> **WHAT IS NEEDED**:
Start at the first line of the listing below. Write out each line exactly, stopping after the one that contains "Go to Home in".

> **DATA FOR ANALYSIS**:

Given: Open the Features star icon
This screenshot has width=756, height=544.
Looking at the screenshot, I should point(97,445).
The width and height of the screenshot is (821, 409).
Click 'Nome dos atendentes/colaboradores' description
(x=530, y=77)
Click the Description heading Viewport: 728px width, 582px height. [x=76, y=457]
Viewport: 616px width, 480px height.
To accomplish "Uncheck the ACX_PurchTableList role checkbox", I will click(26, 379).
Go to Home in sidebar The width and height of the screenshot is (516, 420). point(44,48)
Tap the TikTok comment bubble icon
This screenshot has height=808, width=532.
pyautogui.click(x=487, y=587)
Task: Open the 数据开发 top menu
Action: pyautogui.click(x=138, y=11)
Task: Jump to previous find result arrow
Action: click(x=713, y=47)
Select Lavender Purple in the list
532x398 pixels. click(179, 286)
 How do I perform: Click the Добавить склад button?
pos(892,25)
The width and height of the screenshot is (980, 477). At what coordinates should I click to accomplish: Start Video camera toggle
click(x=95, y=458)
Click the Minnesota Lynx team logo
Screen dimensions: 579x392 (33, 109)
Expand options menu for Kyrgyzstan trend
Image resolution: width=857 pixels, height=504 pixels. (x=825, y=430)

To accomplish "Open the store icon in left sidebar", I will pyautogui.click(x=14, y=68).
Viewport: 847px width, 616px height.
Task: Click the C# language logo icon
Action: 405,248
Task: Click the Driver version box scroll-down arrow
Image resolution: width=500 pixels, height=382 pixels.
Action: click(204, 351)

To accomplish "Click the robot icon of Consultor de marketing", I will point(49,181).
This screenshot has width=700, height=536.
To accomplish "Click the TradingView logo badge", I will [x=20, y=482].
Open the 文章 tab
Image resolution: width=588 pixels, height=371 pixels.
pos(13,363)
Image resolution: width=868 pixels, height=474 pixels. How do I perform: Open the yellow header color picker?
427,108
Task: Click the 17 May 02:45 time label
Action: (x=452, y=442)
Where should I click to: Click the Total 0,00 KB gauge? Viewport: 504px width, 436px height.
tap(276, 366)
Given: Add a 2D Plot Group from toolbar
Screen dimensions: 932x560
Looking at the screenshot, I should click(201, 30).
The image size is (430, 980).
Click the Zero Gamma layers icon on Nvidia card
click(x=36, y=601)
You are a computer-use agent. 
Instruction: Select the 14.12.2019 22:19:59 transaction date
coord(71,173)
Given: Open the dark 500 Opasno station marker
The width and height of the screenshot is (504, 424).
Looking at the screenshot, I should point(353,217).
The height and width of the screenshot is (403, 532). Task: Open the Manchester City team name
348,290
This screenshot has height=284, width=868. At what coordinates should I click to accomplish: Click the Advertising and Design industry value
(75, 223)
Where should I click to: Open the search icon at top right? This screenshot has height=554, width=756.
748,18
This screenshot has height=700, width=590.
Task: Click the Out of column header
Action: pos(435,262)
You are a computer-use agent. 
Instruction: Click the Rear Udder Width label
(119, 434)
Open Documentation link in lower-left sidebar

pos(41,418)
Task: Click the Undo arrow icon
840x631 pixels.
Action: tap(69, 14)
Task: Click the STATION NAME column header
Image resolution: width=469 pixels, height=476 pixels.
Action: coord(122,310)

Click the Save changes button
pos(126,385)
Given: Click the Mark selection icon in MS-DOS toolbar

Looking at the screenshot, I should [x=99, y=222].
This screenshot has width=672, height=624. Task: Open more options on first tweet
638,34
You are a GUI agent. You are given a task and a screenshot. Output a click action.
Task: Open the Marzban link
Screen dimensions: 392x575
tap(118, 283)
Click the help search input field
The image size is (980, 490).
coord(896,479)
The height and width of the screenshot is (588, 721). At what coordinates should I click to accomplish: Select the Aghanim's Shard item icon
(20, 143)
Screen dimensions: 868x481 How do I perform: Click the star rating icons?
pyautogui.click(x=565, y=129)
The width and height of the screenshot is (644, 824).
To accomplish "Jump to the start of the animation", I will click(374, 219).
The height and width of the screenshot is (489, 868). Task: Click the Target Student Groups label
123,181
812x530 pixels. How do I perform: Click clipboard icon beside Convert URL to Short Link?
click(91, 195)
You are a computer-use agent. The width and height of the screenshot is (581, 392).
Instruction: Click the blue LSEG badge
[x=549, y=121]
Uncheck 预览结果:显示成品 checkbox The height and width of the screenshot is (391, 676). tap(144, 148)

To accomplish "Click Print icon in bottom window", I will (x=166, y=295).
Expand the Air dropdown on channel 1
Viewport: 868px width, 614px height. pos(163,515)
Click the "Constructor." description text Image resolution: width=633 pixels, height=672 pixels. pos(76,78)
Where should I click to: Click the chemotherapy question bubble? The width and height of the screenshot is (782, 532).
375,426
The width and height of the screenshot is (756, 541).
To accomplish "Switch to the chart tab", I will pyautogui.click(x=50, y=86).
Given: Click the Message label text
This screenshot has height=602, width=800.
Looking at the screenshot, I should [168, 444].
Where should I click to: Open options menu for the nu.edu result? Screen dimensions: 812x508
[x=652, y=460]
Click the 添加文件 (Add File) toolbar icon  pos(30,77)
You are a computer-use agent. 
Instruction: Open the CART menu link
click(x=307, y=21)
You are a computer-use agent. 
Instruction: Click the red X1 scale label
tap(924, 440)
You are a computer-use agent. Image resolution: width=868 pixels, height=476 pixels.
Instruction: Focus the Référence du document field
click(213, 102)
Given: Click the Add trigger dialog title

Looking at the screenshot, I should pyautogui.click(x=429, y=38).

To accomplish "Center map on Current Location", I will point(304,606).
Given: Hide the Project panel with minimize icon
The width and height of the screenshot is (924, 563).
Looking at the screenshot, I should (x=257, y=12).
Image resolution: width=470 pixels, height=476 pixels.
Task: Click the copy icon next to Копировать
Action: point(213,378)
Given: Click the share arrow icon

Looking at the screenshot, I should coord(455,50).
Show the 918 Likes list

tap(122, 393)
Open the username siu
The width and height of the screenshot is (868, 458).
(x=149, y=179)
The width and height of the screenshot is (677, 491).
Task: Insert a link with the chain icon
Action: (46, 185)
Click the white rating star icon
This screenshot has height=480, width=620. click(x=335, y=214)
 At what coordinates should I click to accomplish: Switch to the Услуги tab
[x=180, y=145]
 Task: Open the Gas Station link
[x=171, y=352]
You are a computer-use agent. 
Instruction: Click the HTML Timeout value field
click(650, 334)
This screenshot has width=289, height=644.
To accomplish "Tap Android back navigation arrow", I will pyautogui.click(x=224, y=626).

> **TASK ANSWER**:
Given: Open the Features star icon
This screenshot has width=756, height=544.
Looking at the screenshot, I should point(97,445).
The width and height of the screenshot is (821, 409).
Click 'Nome dos atendentes/colaboradores' description
(x=530, y=77)
Click the Description heading Viewport: 728px width, 582px height. [x=76, y=457]
Viewport: 616px width, 480px height.
To accomplish "Uncheck the ACX_PurchTableList role checkbox", I will click(26, 379).
Go to Home in sidebar The width and height of the screenshot is (516, 420). point(44,48)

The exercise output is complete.